Problem statement |
Below are lines of data; count those containing the word "resolution" and write nothing but the number.
═══ Provided data ═══
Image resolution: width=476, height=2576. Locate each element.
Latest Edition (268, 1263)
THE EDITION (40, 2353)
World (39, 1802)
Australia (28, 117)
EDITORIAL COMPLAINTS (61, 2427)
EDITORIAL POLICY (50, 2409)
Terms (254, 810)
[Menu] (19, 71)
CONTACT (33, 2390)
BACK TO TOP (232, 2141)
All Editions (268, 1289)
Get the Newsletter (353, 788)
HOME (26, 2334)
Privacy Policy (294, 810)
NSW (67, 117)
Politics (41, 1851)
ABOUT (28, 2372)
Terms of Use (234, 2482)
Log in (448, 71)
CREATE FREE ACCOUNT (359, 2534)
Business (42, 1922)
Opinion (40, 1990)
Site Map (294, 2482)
═══
═══ Provided data ═══
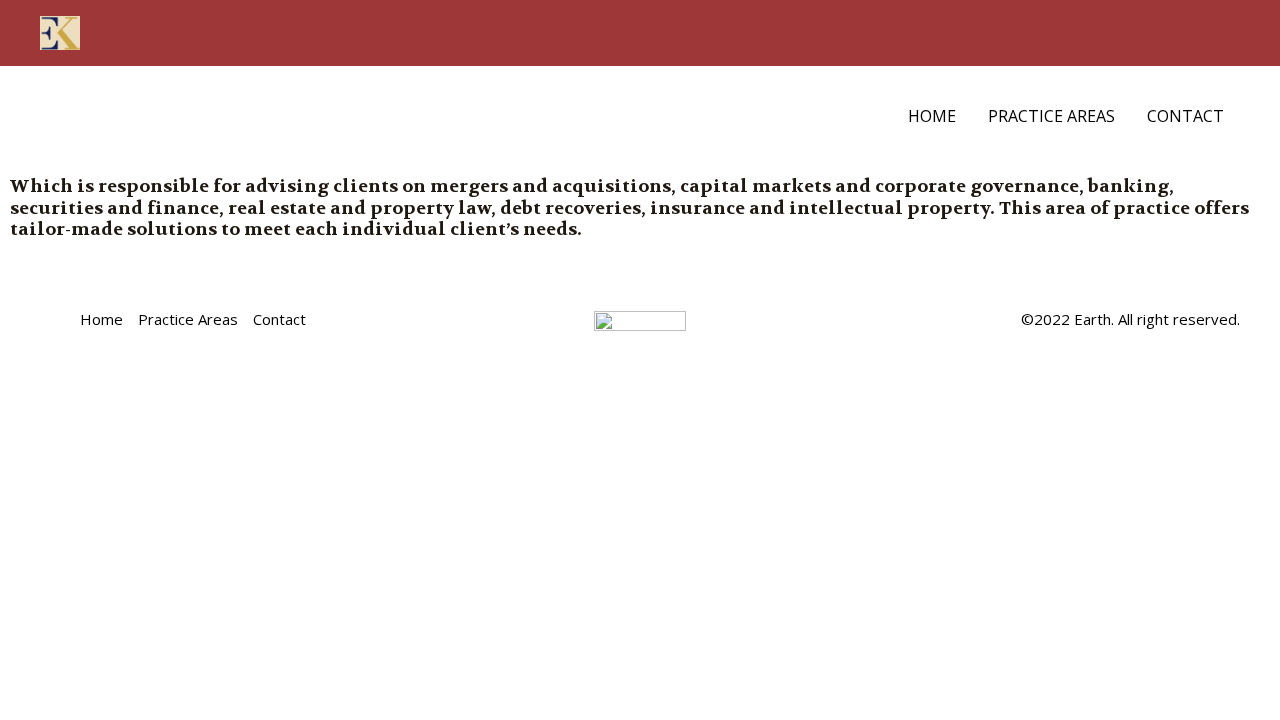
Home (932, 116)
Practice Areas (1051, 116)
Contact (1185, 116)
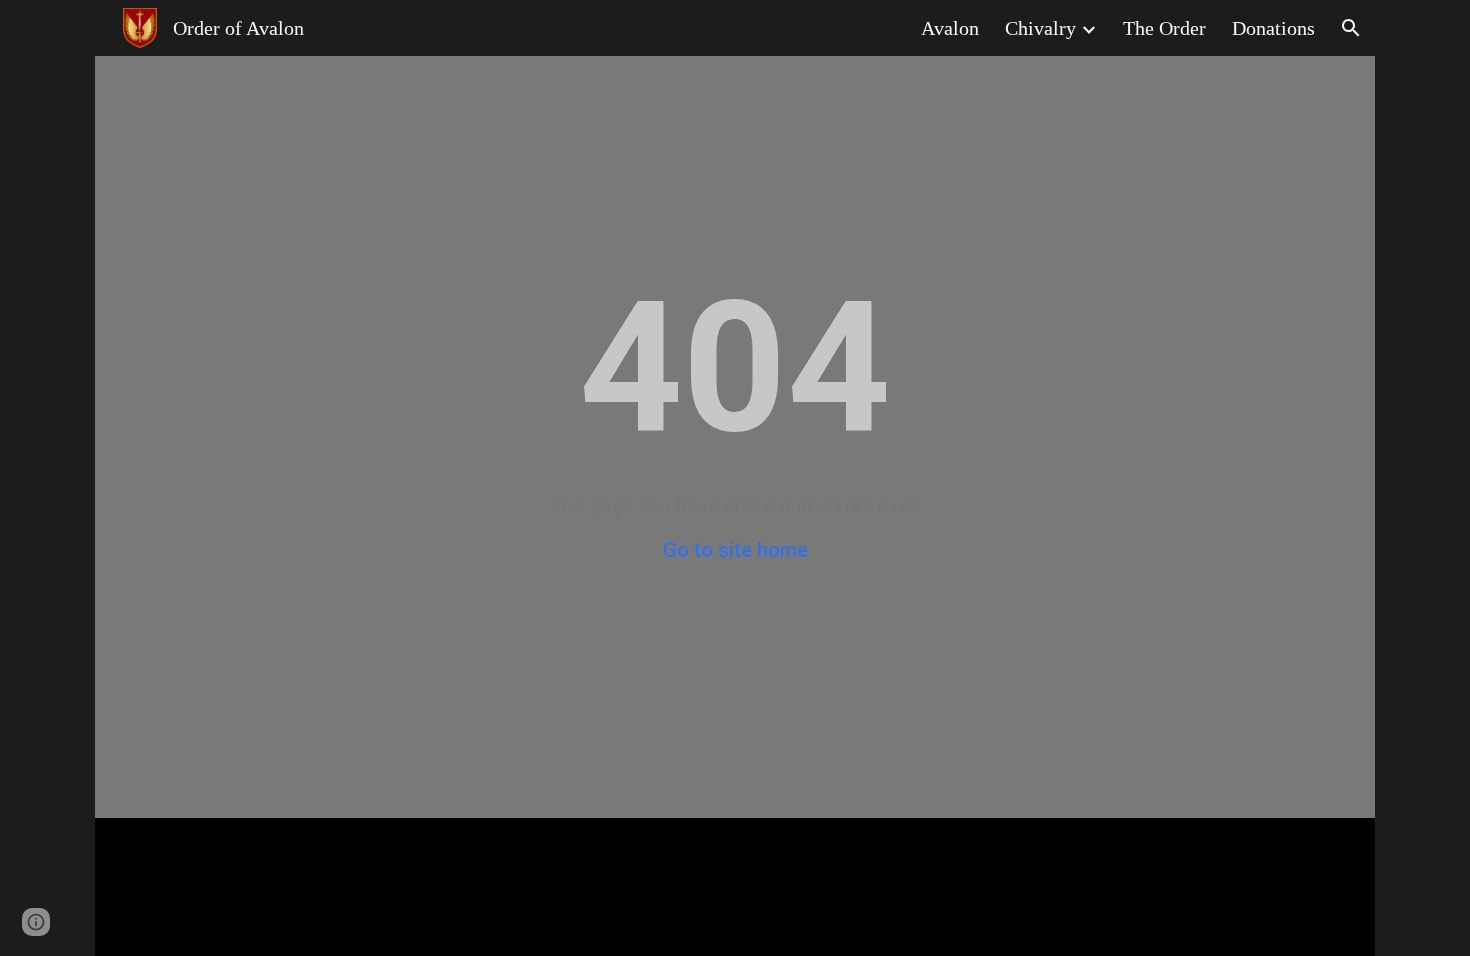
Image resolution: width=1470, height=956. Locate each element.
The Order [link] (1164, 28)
═══
Result of this task |
2